* Description of the task: Arrange all the records below as a numbered list, leaving out any blank lines.
++++ Task material ++++
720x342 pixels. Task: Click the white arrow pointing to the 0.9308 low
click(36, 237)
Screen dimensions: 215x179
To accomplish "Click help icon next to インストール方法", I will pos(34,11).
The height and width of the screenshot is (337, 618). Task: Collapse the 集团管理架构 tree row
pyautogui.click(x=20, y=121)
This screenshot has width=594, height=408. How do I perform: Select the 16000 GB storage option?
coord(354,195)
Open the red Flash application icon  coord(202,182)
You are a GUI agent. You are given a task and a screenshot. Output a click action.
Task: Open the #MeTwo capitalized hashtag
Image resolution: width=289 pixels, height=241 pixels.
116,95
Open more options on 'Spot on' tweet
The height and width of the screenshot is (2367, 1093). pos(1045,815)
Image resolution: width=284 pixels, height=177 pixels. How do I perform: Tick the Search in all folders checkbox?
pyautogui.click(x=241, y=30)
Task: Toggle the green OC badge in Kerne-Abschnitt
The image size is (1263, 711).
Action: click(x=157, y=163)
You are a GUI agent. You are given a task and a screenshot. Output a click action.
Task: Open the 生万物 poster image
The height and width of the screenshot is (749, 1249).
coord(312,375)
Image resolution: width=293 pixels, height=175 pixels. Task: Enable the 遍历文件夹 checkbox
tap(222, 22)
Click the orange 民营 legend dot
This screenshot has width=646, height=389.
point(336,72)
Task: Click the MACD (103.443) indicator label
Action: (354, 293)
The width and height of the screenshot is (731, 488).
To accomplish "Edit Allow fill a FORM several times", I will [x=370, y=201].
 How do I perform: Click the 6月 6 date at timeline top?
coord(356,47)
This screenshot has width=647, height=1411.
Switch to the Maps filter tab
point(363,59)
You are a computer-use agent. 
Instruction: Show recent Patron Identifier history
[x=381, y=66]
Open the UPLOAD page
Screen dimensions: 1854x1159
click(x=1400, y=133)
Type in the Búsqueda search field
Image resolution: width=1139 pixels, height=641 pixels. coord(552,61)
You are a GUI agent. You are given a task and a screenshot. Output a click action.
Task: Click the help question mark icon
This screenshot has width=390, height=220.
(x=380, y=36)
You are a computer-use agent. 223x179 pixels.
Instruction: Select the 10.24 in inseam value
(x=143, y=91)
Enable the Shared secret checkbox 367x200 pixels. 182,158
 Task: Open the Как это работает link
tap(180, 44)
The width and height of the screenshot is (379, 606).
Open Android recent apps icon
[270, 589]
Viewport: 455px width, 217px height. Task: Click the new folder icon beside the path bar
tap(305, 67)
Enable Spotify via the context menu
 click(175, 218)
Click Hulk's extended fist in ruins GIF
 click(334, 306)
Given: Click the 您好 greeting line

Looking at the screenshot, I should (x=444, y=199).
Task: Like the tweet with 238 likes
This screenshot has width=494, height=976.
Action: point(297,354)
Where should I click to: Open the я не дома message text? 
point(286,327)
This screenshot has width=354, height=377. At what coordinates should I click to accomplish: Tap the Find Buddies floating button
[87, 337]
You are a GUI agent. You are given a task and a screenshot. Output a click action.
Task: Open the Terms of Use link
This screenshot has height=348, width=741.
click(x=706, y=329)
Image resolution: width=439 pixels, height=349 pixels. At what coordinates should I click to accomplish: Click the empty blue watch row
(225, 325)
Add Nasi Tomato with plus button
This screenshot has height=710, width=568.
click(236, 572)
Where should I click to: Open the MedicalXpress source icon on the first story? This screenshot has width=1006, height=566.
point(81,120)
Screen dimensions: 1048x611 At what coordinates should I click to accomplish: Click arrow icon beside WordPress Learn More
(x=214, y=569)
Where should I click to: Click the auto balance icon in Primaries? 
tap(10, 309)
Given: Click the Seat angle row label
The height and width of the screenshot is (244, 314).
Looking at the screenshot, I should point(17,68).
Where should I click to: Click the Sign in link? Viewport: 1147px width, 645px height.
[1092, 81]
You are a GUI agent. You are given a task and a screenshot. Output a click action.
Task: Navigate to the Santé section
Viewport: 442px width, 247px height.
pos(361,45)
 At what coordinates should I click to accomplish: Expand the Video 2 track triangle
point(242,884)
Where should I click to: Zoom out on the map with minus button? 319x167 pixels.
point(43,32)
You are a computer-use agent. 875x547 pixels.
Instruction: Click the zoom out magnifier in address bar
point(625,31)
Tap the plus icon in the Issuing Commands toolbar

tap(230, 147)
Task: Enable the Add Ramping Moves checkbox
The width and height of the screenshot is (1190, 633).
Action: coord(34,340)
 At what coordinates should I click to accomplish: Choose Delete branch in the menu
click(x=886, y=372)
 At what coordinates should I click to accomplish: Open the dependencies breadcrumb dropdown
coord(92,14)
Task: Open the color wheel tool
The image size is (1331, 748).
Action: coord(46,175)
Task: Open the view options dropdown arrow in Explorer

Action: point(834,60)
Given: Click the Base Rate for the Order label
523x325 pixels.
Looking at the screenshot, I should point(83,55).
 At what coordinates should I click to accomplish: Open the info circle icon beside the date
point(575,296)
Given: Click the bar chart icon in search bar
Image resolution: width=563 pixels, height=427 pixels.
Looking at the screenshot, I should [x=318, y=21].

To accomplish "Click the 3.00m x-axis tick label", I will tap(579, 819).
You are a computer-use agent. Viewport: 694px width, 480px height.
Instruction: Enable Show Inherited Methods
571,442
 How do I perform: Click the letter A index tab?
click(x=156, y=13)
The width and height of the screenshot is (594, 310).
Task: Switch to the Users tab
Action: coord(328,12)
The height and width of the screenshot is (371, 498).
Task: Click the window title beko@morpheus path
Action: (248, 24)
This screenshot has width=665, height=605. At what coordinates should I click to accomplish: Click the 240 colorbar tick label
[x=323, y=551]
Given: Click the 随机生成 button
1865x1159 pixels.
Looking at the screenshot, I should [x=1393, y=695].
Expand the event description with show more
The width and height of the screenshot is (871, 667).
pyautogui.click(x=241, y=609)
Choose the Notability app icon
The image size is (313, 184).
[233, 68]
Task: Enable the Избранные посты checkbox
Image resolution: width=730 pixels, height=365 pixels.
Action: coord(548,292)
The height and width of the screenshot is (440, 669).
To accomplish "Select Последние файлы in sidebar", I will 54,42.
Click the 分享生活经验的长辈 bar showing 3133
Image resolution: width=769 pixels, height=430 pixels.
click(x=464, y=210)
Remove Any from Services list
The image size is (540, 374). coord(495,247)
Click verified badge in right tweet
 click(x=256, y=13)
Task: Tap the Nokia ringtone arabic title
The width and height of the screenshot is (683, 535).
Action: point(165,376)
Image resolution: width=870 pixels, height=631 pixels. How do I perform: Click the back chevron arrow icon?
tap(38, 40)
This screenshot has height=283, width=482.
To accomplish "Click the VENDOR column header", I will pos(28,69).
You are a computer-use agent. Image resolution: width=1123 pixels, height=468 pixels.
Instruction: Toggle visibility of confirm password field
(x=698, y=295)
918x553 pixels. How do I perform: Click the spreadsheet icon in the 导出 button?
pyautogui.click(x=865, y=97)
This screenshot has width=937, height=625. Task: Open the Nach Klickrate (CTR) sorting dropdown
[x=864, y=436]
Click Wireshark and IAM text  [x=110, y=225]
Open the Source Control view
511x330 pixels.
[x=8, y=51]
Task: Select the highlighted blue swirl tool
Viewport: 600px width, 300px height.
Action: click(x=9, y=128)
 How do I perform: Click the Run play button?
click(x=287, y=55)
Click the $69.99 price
++++
* Written reply:
1. 720x342 pixels. Task: Click the white arrow pointing to the 0.9308 low
2. click(36, 237)
3. Screen dimensions: 215x179
4. To accomplish "Click help icon next to インストール方法", I will pos(34,11).
5. The height and width of the screenshot is (337, 618). Task: Collapse the 集团管理架构 tree row
6. pyautogui.click(x=20, y=121)
7. This screenshot has width=594, height=408. How do I perform: Select the 16000 GB storage option?
8. coord(354,195)
9. Open the red Flash application icon  coord(202,182)
10. You are a GUI agent. You are given a task and a screenshot. Output a click action.
11. Task: Open the #MeTwo capitalized hashtag
12. Image resolution: width=289 pixels, height=241 pixels.
13. 116,95
14. Open more options on 'Spot on' tweet
15. The height and width of the screenshot is (2367, 1093). pos(1045,815)
16. Image resolution: width=284 pixels, height=177 pixels. How do I perform: Tick the Search in all folders checkbox?
17. pyautogui.click(x=241, y=30)
18. Task: Toggle the green OC badge in Kerne-Abschnitt
19. The image size is (1263, 711).
20. Action: click(x=157, y=163)
21. You are a GUI agent. You are given a task and a screenshot. Output a click action.
22. Task: Open the 生万物 poster image
23. The height and width of the screenshot is (749, 1249).
24. coord(312,375)
25. Image resolution: width=293 pixels, height=175 pixels. Task: Enable the 遍历文件夹 checkbox
26. tap(222, 22)
27. Click the orange 民营 legend dot
28. This screenshot has width=646, height=389.
29. point(336,72)
30. Task: Click the MACD (103.443) indicator label
31. Action: (354, 293)
32. The width and height of the screenshot is (731, 488).
33. To accomplish "Edit Allow fill a FORM several times", I will [x=370, y=201].
34.  How do I perform: Click the 6月 6 date at timeline top?
35. coord(356,47)
36. This screenshot has width=647, height=1411.
37. Switch to the Maps filter tab
38. point(363,59)
39. You are a computer-use agent. 
40. Instruction: Show recent Patron Identifier history
41. [x=381, y=66]
42. Open the UPLOAD page
43. Screen dimensions: 1854x1159
44. click(x=1400, y=133)
45. Type in the Búsqueda search field
46. Image resolution: width=1139 pixels, height=641 pixels. coord(552,61)
47. You are a GUI agent. You are given a task and a screenshot. Output a click action.
48. Task: Click the help question mark icon
49. This screenshot has width=390, height=220.
50. (x=380, y=36)
51. You are a computer-use agent. 223x179 pixels.
52. Instruction: Select the 10.24 in inseam value
53. (x=143, y=91)
54. Enable the Shared secret checkbox 367x200 pixels. 182,158
55.  Task: Open the Как это работает link
56. tap(180, 44)
57. The width and height of the screenshot is (379, 606).
58. Open Android recent apps icon
59. [270, 589]
60. Viewport: 455px width, 217px height. Task: Click the new folder icon beside the path bar
61. tap(305, 67)
62. Enable Spotify via the context menu
63.  click(175, 218)
64. Click Hulk's extended fist in ruins GIF
65.  click(334, 306)
66. Given: Click the 您好 greeting line
67. Looking at the screenshot, I should (x=444, y=199).
68. Task: Like the tweet with 238 likes
69. This screenshot has width=494, height=976.
70. Action: point(297,354)
71. Where should I click to: Open the я не дома message text? 
72. point(286,327)
73. This screenshot has width=354, height=377. At what coordinates should I click to accomplish: Tap the Find Buddies floating button
74. [87, 337]
75. You are a GUI agent. You are given a task and a screenshot. Output a click action.
76. Task: Open the Terms of Use link
77. This screenshot has height=348, width=741.
78. click(x=706, y=329)
79. Image resolution: width=439 pixels, height=349 pixels. At what coordinates should I click to accomplish: Click the empty blue watch row
80. (225, 325)
81. Add Nasi Tomato with plus button
82. This screenshot has height=710, width=568.
83. click(236, 572)
84. Where should I click to: Open the MedicalXpress source icon on the first story? This screenshot has width=1006, height=566.
85. point(81,120)
86. Screen dimensions: 1048x611 At what coordinates should I click to accomplish: Click arrow icon beside WordPress Learn More
87. (x=214, y=569)
88. Where should I click to: Click the auto balance icon in Primaries? 
89. tap(10, 309)
90. Given: Click the Seat angle row label
91. The height and width of the screenshot is (244, 314).
92. Looking at the screenshot, I should point(17,68).
93. Where should I click to: Click the Sign in link? Viewport: 1147px width, 645px height.
94. [1092, 81]
95. You are a GUI agent. You are given a task and a screenshot. Output a click action.
96. Task: Navigate to the Santé section
97. Viewport: 442px width, 247px height.
98. pos(361,45)
99.  At what coordinates should I click to accomplish: Expand the Video 2 track triangle
100. point(242,884)
101. Where should I click to: Zoom out on the map with minus button? 319x167 pixels.
102. point(43,32)
103. You are a computer-use agent. 875x547 pixels.
104. Instruction: Click the zoom out magnifier in address bar
105. point(625,31)
106. Tap the plus icon in the Issuing Commands toolbar
107. tap(230, 147)
108. Task: Enable the Add Ramping Moves checkbox
109. The width and height of the screenshot is (1190, 633).
110. Action: coord(34,340)
111.  At what coordinates should I click to accomplish: Choose Delete branch in the menu
112. click(x=886, y=372)
113.  At what coordinates should I click to accomplish: Open the dependencies breadcrumb dropdown
114. coord(92,14)
115. Task: Open the color wheel tool
116. The image size is (1331, 748).
117. Action: coord(46,175)
118. Task: Open the view options dropdown arrow in Explorer
119. Action: point(834,60)
120. Given: Click the Base Rate for the Order label
121. 523x325 pixels.
122. Looking at the screenshot, I should point(83,55).
123.  At what coordinates should I click to accomplish: Open the info circle icon beside the date
124. point(575,296)
125. Given: Click the bar chart icon in search bar
126. Image resolution: width=563 pixels, height=427 pixels.
127. Looking at the screenshot, I should [x=318, y=21].
128. To accomplish "Click the 3.00m x-axis tick label", I will tap(579, 819).
129. You are a computer-use agent. Viewport: 694px width, 480px height.
130. Instruction: Enable Show Inherited Methods
131. 571,442
132.  How do I perform: Click the letter A index tab?
133. click(x=156, y=13)
134. The width and height of the screenshot is (594, 310).
135. Task: Switch to the Users tab
136. Action: coord(328,12)
137. The height and width of the screenshot is (371, 498).
138. Task: Click the window title beko@morpheus path
139. Action: (248, 24)
140. This screenshot has width=665, height=605. At what coordinates should I click to accomplish: Click the 240 colorbar tick label
141. [x=323, y=551]
142. Given: Click the 随机生成 button
143. 1865x1159 pixels.
144. Looking at the screenshot, I should [x=1393, y=695].
145. Expand the event description with show more
146. The width and height of the screenshot is (871, 667).
147. pyautogui.click(x=241, y=609)
148. Choose the Notability app icon
149. The image size is (313, 184).
150. [233, 68]
151. Task: Enable the Избранные посты checkbox
152. Image resolution: width=730 pixels, height=365 pixels.
153. Action: coord(548,292)
154. The height and width of the screenshot is (440, 669).
155. To accomplish "Select Последние файлы in sidebar", I will 54,42.
156. Click the 分享生活经验的长辈 bar showing 3133
157. Image resolution: width=769 pixels, height=430 pixels.
158. click(x=464, y=210)
159. Remove Any from Services list
160. The image size is (540, 374). coord(495,247)
161. Click verified badge in right tweet
162.  click(x=256, y=13)
163. Task: Tap the Nokia ringtone arabic title
164. The width and height of the screenshot is (683, 535).
165. Action: point(165,376)
166. Image resolution: width=870 pixels, height=631 pixels. How do I perform: Click the back chevron arrow icon?
167. tap(38, 40)
168. This screenshot has height=283, width=482.
169. To accomplish "Click the VENDOR column header", I will pos(28,69).
170. You are a computer-use agent. Image resolution: width=1123 pixels, height=468 pixels.
171. Instruction: Toggle visibility of confirm password field
172. (x=698, y=295)
173. 918x553 pixels. How do I perform: Click the spreadsheet icon in the 导出 button?
174. pyautogui.click(x=865, y=97)
175. This screenshot has width=937, height=625. Task: Open the Nach Klickrate (CTR) sorting dropdown
176. [x=864, y=436]
177. Click Wireshark and IAM text  [x=110, y=225]
178. Open the Source Control view
179. 511x330 pixels.
180. [x=8, y=51]
181. Task: Select the highlighted blue swirl tool
182. Viewport: 600px width, 300px height.
183. Action: click(x=9, y=128)
184.  How do I perform: Click the Run play button?
185. click(x=287, y=55)
186. Click the $69.99 price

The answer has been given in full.